PARTS OF THE EXERCISE:
• a. From the text below on long-term care insurance, list the contract features that Glowacki says contract holders are choosing or that he discusses.
• b. Using the long-term care insurance text below, explain why Glowacki says uniform regulation will matter more to companies.

──────── EXTRACT TO READ

Many companies with older policies on their books have offered a 0-day stay to replace a three-day stay that were in contracts. Speaking from experience with a company he had worked with, Glowacki said that when such a switch was offered, 60% of contract holders elected to take the 0-day option.

Another feature being elected by significant numbers of contract holders, particularly younger buyers, is inflation protection, he said.

Care coordination was also touched upon. This occurs when a carrier contracts with a care coordinator to go out and assist contract holders in locating and providing services. It can be particularly valuable when there is a distance between family and a contract holder, he added. “We dont see any health care coordinators trying to skinny down benefits,” he said.

On that issue, Bonnie Burns, a NAIC-funded consumer advocate and a director of consumer education with California Health Advocates, Scotts Valley, Calif., said “the independence of the care coordinator from the carrier as well as payment for ongoing care management after the initial care coordination is put in place” are two points that need to be examined.

“There is still a lot of confusion about the marketplace,” she said, which may be compounded because it continues to change.

Consequently, uniform regulation is important to the consumer, she said, but what LTC insurance counselors are finding when consumers come to them for help is that there is not much uniformity. What companies and agents are and are not allowed to do varies by state, Burns said.

One goal of any regulatory efforts should be to remove the guesswork consumers face with what is a complex product, according to Burns.

Uniformity is also important to companies, said Glowacki. With the increase in sales through worksite marketing, uniformity will become more important because lack of uniformity can cause differences in the same contract for employees in the same company, he said. For example, Glowacki continued, employees of the same employer in different states with the same contract could conceivably pay different premiums because of variations in state regulation.

Burns raised another issue regarding the ability of a producer to self-certify and assume the role of LTC specialist. Most states dont require training and when they do, there are so many different programs, she said.

Proper training is needed, she continued, because “there is a lot of activity in this marketplace and not all of it is high caliber.” However, she also noted that there are a lot of hard-working agents.

The NAIC could set the standard for what is good training, Burns said.

And, as the current model is examined, it will be important to pay close attention to language, she explained. Companies can avoid being subject to the requirements in current laws, Burns said. As an example, she said a requirement of 12 months of coverage for products advertised or marketed as LTC insurance can be circumvented by offering contracts with coverage for shorter durations. In California, that issue was resolved by including language that says “any product that provides a benefit,” Burns added.

────────────────
──────── SUPPLIED MATERIAL

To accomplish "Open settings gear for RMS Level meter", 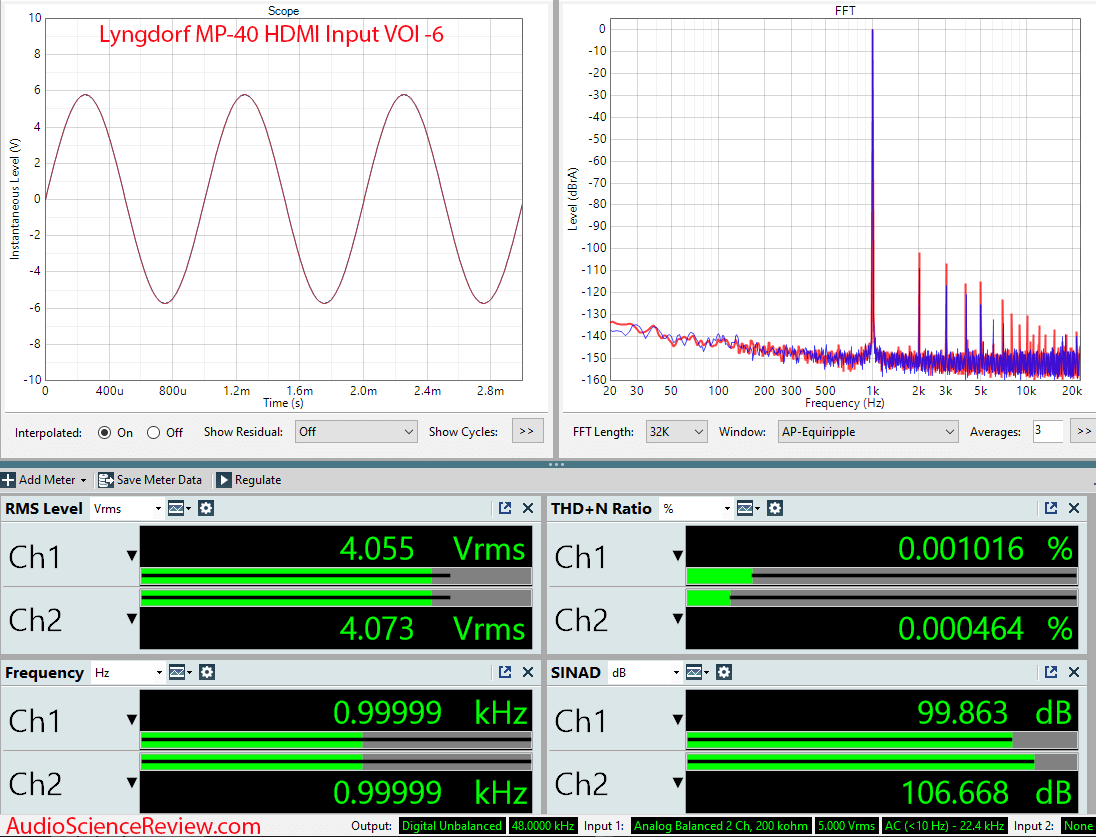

────────────────

RESPONSES FOR EACH TASK:
• a.
- A 0-day stay, offered to replace a three-day stay
- Inflation protection
- Care coordination

• b. Sales through worksite marketing are increasing, and without uniform regulation the same contract can differ for employees of the same company. Employees of one employer in different states could have the same contract but pay different premiums because state rules vary.